JAKARTA - Para penderita diabetes kini dapat mengkonsumsi teh manis tanpa merasa was-was. Pasalnya, Mahasiswa Fakultas Teknologi Pertanian (FTP) Universitas Gadjah Mada (UGM) Yogyakarta menghadirkan inovasi baru berupa Cipcup Tea.
Cipcup Tea berasal dari tanaman ciplukan. Tanaman yang banyaknya tumbuh di sawah saat musim panen palawija dan kacang tanah itu buahnya sering dikonsumsi anak-anak karena rasanya yang manis. Tidak hanya buah, batang dan daun tanaman ciplukan banyak dimafaatkan sebagai ramuan obat seperti, diabetes, darah tinggi, kencing manis, luka dan sakit tenggorokan.
Menyadari manfaat ciplukan, lewat tangan kreatif Denok Kumalasari, Rahmi Wijayanti, Intin Nurwati, dan Ridho Andika Putra hadirlah teh celup ciplukan dengan label Cipcup Tea. Denok menyebutkan, selama ini pengolahan tanaman ciplukan masih sangat tradisional.
"Biasanya, mereka yang ingin mengkonsumsi ciplukan harus merebusnya terlebih dahulu, Kemudian air rebusannya baru dijadikan obat," ujar Denok, seperti dinukil dari laman UGM, Sabtu (21/7/2012).
Menurut Denok, ciplukan mengandung senyawa flavonoid yang berfungsi menurunkan kadar gula darah pada penderita diabetes. Senyawa flavonoid yang terkandung mencapai empat persen, sehingga penderita diabetes aman untuk mengkonsumsi teh ini.
"Para penderita diabet memiliki insulin yang tidak berfungsi, sehingga tak mampu mengubah gula dalam tubuh menjadi energi. Maka dari itu, flavonoid ini mampu memberbaiki fungsi insulin dalam tubuh," papar gadis kelahiran Sleman ini.
Sementara itu, Rahmi menyebutkan, penggunaan sari daun stevia dalam Cipcup Tea bukan tanpa alasan. Daun Stevia mengandung senyawa gtikosida diterpen dengan tingkat kemanisan antara 200-300 kali dari gula tebu, tetapi tetap berkalori rendah.
"Makanya, daun stevia kami pilih sebagai pengganti pemanis (gula) dalam Cipcup Tea, yang tentunya baik dikonsumi bagi penderita diabetes. Selain itu, stevia juga bisa membantu program diet dan mengatur tekanan darah," ujar Rahmi menambahkan.

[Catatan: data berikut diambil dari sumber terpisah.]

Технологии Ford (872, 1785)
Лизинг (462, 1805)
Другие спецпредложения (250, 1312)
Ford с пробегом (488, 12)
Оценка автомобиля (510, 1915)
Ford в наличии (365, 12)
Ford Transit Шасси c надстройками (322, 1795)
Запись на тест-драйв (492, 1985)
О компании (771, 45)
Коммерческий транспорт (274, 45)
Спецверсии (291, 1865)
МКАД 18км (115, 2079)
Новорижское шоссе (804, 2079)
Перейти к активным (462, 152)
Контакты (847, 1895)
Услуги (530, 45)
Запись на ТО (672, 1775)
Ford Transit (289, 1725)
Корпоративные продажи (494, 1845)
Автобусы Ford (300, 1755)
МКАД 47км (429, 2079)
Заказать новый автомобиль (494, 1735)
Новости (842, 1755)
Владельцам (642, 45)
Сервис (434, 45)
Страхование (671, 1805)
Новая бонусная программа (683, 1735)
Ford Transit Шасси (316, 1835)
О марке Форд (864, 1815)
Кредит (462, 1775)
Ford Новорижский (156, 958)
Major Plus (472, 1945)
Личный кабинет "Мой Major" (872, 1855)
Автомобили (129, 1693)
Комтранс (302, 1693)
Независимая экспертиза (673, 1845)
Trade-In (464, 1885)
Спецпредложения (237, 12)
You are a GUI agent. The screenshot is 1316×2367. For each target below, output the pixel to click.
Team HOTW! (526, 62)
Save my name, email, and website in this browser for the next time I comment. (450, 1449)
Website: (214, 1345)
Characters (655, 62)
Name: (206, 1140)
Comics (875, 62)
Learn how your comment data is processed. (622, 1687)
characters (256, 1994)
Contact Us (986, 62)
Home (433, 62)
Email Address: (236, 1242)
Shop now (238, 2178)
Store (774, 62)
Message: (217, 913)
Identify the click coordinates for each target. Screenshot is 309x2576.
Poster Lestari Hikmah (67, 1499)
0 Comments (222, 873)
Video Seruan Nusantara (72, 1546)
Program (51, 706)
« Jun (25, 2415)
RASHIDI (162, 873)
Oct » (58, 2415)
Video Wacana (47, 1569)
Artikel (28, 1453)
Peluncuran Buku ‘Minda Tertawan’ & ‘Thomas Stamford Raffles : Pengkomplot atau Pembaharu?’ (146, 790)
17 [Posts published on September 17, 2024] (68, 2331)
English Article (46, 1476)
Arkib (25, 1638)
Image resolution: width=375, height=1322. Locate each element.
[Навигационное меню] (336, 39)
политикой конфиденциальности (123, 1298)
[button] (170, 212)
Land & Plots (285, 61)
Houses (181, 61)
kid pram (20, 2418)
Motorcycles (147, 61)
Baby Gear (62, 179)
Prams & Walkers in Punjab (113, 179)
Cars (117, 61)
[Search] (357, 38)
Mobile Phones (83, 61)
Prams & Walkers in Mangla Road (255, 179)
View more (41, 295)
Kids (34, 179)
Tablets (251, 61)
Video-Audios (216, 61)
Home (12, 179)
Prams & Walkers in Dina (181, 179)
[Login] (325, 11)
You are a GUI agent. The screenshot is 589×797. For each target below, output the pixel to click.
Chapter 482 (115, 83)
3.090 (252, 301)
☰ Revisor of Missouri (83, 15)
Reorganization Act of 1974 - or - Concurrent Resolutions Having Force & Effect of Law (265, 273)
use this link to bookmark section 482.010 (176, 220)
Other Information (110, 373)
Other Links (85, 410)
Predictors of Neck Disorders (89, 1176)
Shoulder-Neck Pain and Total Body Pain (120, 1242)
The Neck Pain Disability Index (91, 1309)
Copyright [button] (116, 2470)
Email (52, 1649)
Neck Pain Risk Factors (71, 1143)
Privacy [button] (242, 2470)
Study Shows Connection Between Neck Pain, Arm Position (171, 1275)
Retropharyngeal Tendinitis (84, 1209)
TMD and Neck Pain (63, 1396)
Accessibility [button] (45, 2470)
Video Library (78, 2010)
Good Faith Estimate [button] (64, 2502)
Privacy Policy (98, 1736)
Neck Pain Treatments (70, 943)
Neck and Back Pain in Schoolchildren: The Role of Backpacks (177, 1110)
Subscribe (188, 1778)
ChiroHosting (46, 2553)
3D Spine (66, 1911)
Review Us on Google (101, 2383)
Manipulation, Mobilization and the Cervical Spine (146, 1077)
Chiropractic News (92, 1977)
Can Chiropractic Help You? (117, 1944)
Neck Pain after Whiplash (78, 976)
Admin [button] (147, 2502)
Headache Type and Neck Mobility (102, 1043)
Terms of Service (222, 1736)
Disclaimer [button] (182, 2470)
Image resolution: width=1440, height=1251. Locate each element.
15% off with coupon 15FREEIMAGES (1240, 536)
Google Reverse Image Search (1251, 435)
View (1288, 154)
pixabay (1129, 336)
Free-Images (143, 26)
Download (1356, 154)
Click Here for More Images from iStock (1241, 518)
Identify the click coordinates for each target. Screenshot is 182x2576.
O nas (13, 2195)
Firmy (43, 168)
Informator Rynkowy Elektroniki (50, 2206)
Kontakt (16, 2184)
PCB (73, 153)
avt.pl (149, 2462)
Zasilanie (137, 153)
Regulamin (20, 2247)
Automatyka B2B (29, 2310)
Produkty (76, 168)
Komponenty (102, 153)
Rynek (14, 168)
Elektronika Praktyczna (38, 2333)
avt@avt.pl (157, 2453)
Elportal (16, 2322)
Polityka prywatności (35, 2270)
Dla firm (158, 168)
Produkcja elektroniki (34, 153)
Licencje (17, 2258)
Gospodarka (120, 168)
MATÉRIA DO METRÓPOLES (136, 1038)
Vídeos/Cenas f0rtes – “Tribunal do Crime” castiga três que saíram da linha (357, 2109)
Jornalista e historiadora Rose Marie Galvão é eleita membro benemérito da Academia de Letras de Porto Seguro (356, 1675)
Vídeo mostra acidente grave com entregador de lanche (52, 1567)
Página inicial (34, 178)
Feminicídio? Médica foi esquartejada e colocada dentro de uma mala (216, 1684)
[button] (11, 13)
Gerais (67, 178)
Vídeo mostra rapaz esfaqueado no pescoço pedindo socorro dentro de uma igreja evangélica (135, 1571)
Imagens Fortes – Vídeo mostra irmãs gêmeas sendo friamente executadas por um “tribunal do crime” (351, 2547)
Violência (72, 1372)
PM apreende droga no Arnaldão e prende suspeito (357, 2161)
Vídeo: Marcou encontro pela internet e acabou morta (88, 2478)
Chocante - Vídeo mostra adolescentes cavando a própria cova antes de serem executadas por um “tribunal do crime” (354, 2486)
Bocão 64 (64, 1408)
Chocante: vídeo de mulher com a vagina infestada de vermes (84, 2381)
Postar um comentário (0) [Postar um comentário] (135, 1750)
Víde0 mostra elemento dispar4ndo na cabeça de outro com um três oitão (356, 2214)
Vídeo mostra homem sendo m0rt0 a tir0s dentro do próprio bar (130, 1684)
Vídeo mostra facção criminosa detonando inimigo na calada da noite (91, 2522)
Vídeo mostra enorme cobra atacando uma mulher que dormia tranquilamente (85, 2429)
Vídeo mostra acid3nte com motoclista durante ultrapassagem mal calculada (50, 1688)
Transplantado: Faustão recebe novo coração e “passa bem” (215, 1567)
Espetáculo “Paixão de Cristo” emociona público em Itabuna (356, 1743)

Teh olahan keempat mahasiswa ini sangatlah praktis dan lebih tahan lama. Bahkan, Cipcup Tea juga telah mendapat sertifikat dari MUI. "Waktu kadaluarsa teh ini hampir sama dengan teh pada umumnya, yakni hingga dua tahunan," ungkap Denok.
Proses pembuatan Cipcup Tea diawali dengan pengeringan batang dan daun tanaman ciplukan dalam oven bersuhu 200 derajat celsius selama 6-7 jam. Proses pengeringan ini dilakukan hingga kadar air dalam ciplukan hanya 3-4 persen.
"Tapi sekarang kami lebih memilih untuk menggunakan ciplukan yang sudah kering dari kelompok tani Bina Argo Mandiri, Dongkelan. Ciplukan kering ini bisa kami dapatkan hanya dengan mengeluarkan kocek Rp20 ribu per kilogram," imbuh Denok.
Setelah kering, proses selanjutnya adalah menggiling daun ciplukan hingga menjadi serbuk. Setelah itu, ditambahkan daun stevia dan teh hijau kering, baru dikemas dalam kantong teh celup.
Rahmi memaparkan, dalam satu kali produksi, Cipcup Tea menggunakan 1.200 gram ciplukan kering, 800 gram stevia kering, dan 400 gram teh hiaju kering. Dari bahan-bahan tersebut dihasilkan sebanyak 2.000 kantong teh ciplukan untuk 200 pack Cipcup Tea. "Kami kemas satu pack berisi 10 kantong dengan berat 12 gram dengan harga Rp8.000," ujarnya menambahkan.
Saat ini, Cipcup Tea memang belum dipasarkan secara luas. Namun, ke depan, mereka sudah berencana akan membuat sistem keagenan dan menitipkannya ke beberapa apotek. "Kami juga memiliki komitmen, penghasilan dari penjualan teh ciplukan ini sebesar 2,5 persennya akan disalurkan untuk penderita diabetes yang kurang mampu," tandasnya.